1. It would be wrong (as per me) to say the employment will be his “personal property” How ? Infact it will benefit the HUF employing one of the coparceners as an employee because salary paid to the employee will be deducted in the HUF income while you calculate the IT. Help yourself with this question by accessing ref.: Rajkumar Singh Hukumchandji Vs. Commissioner of Income Tax, M.P. [78 ITR. 33]
2. The concept of blending the self-acquired property of the coparcener of a joint Hindu family with his self-acquired property or throwing it into a common stock of the HUF is an established doctrine of Hindu Law, duly recognized by Courts in a number of cases. In Rajanikanta Pal v. Jagmohan Pal: AIR 1923 PC 57, Privy Council held that;
“where a member of a joint Hindu family blends his self-acquired property with property of the joint family, either by bringing his self-acquired property into a joint family account, or by bringing joint family property into his separate account, the effect is that all the property so blended becomes a joint family property.”
Also refer Mallesappa Bandeppa Desai and Ors. vs. Desai Mallappa and Ors. AIR 1961 SC 1268 the Supreme Court, inter alia, observed as under:-
“The rule of blending postulates that a coparcener who is interested in the coparcenary property and who owns separate property of his own may by deliberate and intentional conduct treat his separate property as forming part of the coparcenary property. If it appears that property which is separately acquired has been deliberately and voluntarily thrown by the owner into the joint stock with the clear intention of abandoning his claim on the said property and with the object of assimilating it to the joint family property, then the said property becomes a part of the joint family estate; in other words, the separate property of a coparcener loses its separate character by reason of the owner's conduct and get thrown into the common stock of which it becomes a part. This doctrine therefore inevitably postulates that the owner of the separate property is a coparcener who has an interest in the coparcenary property and desires to blend his separate property with the coparcenary property. There can be no doubt that the conduct on which a plea of blending is based must clearly and unequivocally show the intention of the owner of the separate property to convert his property into an item of joint family property. A mere intention to benefit the members of the family by allowing them the use of the income coming from the said property may not necessarily be enough to justify an inference of blending; but the basis of the doctrine is the existence of coparcenary and coparcenary property as well as the existence of the separate property of a coparcener.”

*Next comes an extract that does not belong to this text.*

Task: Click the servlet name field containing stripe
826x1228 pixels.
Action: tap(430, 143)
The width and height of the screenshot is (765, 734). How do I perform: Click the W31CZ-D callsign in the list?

In this regard, Supreme Court in Goli Eswariah v. Commissioner of Gift Tax, Andhra Pradesh: AIR 1970 SC 1722
“The separate property of a member of a joint Hindu family may be impressed with the character of joint family property if it is voluntarily thrown by him into the common stock with the intention of abandoning his separate claim therein. The separate property of a Hindu ceases to be a separate property and acquires the characteristic of a joint family or ancestral property not by any physical mixing with his joint family or his ancestral property but by his own volition and intention by his waiving and surrendering his separate rights in it as separate property. The act by which the coparcener throws his separate property to the common stock is a unilateral act. There is no question of either the family rejecting or accepting it. By his individual volition he renounces his individual right in that property and treats it as a property of the family. As soon as he declares his intention to treat his self acquired property as that of the joint family, the property assumes the character of joint family property. The doctrine of throwing into the common stock is a doctrine peculiar to the Mitakshara School of Hindu law. No formalities are required in order to place the self-acquired property into the common hotchpotch of the HUF and the question in each case is of the intention on the part of owner on separate property as to whether he intended to abandon his separate right and give it the property a character of joint family property.”
3. Each case has to be considered having regard to its individual facts and surrounding circumstances.